Physician assisted suicide- provides patient with treatment to kill them but doesn’t administer it. Illegal. Family assisted suicide. Illegal for anyone to assist someone with suicide.
Diane Pretty- motor neurone disease- suggested to the courts that by not letting her partner help her commit suicide, they were condemning her to torture, which is against her human rights. The court decided it was her disease which was doing this, and her case was dismissed.
Debbie Purdy- MS. Argued that if her husband was to be prosecuted for helping her end her life when she was not physically able to, then she would have to prematurely end her life when she was physically able to. After this case, it was decided that there were guidelines that had to be in place for prosecution to occur. It must be the very last option and the relative must not be gaining financially. Healthcare professionals are exempt from these rules, even if not acting in this capacity.

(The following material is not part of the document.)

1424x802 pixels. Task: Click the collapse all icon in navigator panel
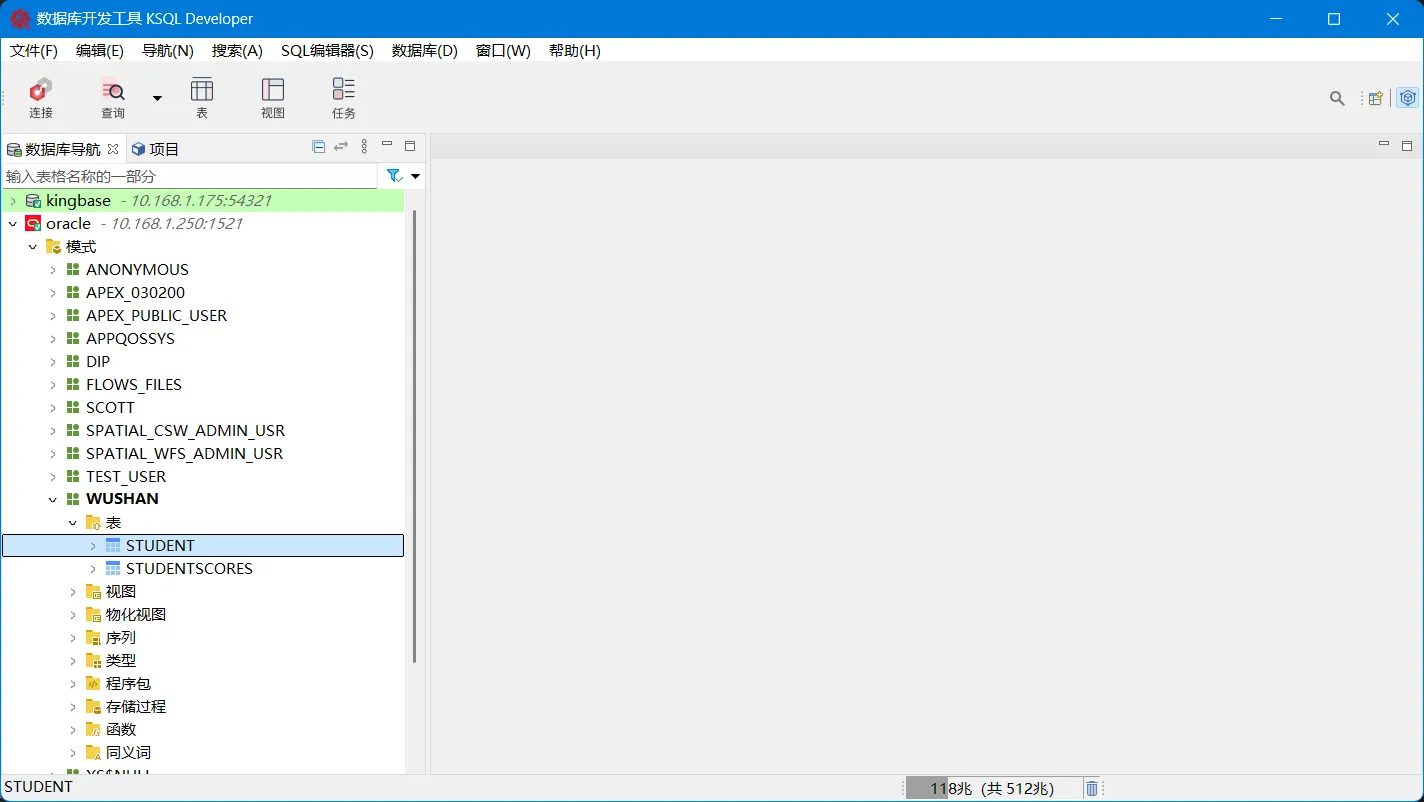point(318,147)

Positives for assisted suicide and euthanasia

If we look as a consequentialist- the consequences are actually the same as withdrawing treatment which, as said, can be good clinical practice. Not letting a patient do so infringes on autonomy. Non discriminatory against those that are not physically able to commit suicide.

Negatives for assisted suicide and euthanasia

Palliative care- some patients glad they had extra time despite previously wanting to die. The law protects the vulnerable/those that might feel a burden to families or the NHS. Deontologist- killing people is bad. Aim of medicine is to preserve life and this is therefore a slippery slope.